Work order: Exactly those lines running from the one containing "The image size is (698, 648)." to the end of the material are to be printed, and no others.
·····
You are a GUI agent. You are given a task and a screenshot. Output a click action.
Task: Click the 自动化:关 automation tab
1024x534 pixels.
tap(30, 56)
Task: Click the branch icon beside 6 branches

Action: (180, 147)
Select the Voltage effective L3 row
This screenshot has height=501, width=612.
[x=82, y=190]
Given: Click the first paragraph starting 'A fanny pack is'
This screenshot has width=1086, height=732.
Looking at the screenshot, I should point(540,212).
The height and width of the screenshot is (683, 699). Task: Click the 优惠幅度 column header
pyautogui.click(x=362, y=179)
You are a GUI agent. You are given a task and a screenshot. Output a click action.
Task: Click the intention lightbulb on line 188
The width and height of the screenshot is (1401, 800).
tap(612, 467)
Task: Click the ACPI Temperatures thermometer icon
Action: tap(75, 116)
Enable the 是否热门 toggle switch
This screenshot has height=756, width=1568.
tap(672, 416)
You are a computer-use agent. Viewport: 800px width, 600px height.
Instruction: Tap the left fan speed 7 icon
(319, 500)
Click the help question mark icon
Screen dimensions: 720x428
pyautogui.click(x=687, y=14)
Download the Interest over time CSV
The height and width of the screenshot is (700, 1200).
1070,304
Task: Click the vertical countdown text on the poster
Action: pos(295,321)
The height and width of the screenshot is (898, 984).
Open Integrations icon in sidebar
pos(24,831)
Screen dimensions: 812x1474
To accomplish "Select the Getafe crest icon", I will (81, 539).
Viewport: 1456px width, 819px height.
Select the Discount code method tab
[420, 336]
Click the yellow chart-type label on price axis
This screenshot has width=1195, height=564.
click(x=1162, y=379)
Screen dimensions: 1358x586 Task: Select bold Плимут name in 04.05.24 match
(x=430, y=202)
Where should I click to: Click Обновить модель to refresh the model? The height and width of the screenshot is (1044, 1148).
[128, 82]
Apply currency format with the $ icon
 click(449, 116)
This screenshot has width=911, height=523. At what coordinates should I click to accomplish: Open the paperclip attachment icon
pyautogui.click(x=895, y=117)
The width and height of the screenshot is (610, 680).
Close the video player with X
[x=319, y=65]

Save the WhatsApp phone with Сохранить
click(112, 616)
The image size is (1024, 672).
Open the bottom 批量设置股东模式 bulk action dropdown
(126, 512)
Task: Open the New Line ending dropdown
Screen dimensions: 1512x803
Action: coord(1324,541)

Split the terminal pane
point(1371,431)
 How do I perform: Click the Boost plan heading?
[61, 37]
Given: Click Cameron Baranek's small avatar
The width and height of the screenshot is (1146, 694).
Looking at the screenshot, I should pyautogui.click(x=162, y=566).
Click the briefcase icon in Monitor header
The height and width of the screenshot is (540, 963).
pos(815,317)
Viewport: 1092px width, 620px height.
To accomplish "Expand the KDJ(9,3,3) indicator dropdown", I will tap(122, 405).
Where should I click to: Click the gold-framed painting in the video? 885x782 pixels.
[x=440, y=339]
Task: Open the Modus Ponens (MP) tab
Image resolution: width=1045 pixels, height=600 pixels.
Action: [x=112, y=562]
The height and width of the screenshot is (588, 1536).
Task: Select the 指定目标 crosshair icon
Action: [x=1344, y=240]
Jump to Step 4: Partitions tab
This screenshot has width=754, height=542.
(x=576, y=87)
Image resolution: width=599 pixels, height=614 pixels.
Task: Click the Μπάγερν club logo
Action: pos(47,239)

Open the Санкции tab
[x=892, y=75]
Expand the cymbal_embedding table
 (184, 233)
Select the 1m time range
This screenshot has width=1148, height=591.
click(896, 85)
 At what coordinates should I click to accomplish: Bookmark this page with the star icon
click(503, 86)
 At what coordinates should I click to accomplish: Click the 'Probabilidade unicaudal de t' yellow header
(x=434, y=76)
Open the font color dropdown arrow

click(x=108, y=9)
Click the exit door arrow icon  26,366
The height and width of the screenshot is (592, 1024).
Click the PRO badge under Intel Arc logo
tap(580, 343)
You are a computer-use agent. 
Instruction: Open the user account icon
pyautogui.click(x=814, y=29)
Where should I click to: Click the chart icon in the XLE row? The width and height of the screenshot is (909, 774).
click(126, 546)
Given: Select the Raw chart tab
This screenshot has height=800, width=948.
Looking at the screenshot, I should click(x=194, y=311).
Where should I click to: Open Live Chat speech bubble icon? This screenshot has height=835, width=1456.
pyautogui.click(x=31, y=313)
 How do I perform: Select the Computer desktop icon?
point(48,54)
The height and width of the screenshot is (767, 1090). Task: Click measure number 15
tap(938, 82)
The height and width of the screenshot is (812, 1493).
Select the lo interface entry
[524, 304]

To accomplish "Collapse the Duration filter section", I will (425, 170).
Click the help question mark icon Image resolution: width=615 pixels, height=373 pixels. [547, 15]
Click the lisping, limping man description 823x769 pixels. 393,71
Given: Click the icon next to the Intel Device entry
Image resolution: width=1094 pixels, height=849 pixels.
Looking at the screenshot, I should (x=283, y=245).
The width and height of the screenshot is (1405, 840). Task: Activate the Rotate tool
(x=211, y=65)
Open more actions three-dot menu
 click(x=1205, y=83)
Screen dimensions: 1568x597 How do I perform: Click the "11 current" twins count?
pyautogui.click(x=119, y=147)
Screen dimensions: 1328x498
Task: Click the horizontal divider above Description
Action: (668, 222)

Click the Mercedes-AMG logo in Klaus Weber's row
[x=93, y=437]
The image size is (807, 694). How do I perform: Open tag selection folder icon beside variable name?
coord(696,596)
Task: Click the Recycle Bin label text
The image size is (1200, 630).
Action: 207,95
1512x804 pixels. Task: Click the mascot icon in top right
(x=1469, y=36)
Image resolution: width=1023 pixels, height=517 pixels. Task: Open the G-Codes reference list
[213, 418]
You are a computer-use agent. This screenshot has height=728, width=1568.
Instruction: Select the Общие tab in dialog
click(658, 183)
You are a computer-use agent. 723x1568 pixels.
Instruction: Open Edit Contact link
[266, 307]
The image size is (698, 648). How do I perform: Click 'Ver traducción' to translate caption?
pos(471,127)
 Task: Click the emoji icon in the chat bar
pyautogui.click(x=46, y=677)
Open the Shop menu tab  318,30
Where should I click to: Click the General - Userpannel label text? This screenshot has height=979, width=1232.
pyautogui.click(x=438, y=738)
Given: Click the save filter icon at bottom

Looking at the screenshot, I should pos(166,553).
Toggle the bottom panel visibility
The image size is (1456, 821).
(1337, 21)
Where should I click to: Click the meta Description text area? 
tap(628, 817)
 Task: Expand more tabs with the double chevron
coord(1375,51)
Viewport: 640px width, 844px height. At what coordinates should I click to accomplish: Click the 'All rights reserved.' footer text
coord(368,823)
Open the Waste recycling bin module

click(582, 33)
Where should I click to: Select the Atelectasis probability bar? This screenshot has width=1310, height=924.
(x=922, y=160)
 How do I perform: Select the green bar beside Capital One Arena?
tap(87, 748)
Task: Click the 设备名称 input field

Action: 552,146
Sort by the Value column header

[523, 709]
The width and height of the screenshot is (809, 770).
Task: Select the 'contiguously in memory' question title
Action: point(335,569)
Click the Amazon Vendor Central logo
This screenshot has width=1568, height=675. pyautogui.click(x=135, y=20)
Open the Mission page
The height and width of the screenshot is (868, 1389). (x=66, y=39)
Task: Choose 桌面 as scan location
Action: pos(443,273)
·····
Reply to the task:
The image size is (698, 648). How do I perform: Click 'Ver traducción' to translate caption?
pos(471,127)
 Task: Click the emoji icon in the chat bar
pyautogui.click(x=46, y=677)
Open the Shop menu tab  318,30
Where should I click to: Click the General - Userpannel label text? This screenshot has height=979, width=1232.
pyautogui.click(x=438, y=738)
Given: Click the save filter icon at bottom

Looking at the screenshot, I should pos(166,553).
Toggle the bottom panel visibility
The image size is (1456, 821).
(1337, 21)
Where should I click to: Click the meta Description text area? 
tap(628, 817)
 Task: Expand more tabs with the double chevron
coord(1375,51)
Viewport: 640px width, 844px height. At what coordinates should I click to accomplish: Click the 'All rights reserved.' footer text
coord(368,823)
Open the Waste recycling bin module

click(582, 33)
Where should I click to: Select the Atelectasis probability bar? This screenshot has width=1310, height=924.
(x=922, y=160)
 How do I perform: Select the green bar beside Capital One Arena?
tap(87, 748)
Task: Click the 设备名称 input field

Action: 552,146
Sort by the Value column header

[523, 709]
The width and height of the screenshot is (809, 770).
Task: Select the 'contiguously in memory' question title
Action: point(335,569)
Click the Amazon Vendor Central logo
This screenshot has width=1568, height=675. pyautogui.click(x=135, y=20)
Open the Mission page
The height and width of the screenshot is (868, 1389). (x=66, y=39)
Task: Choose 桌面 as scan location
Action: pos(443,273)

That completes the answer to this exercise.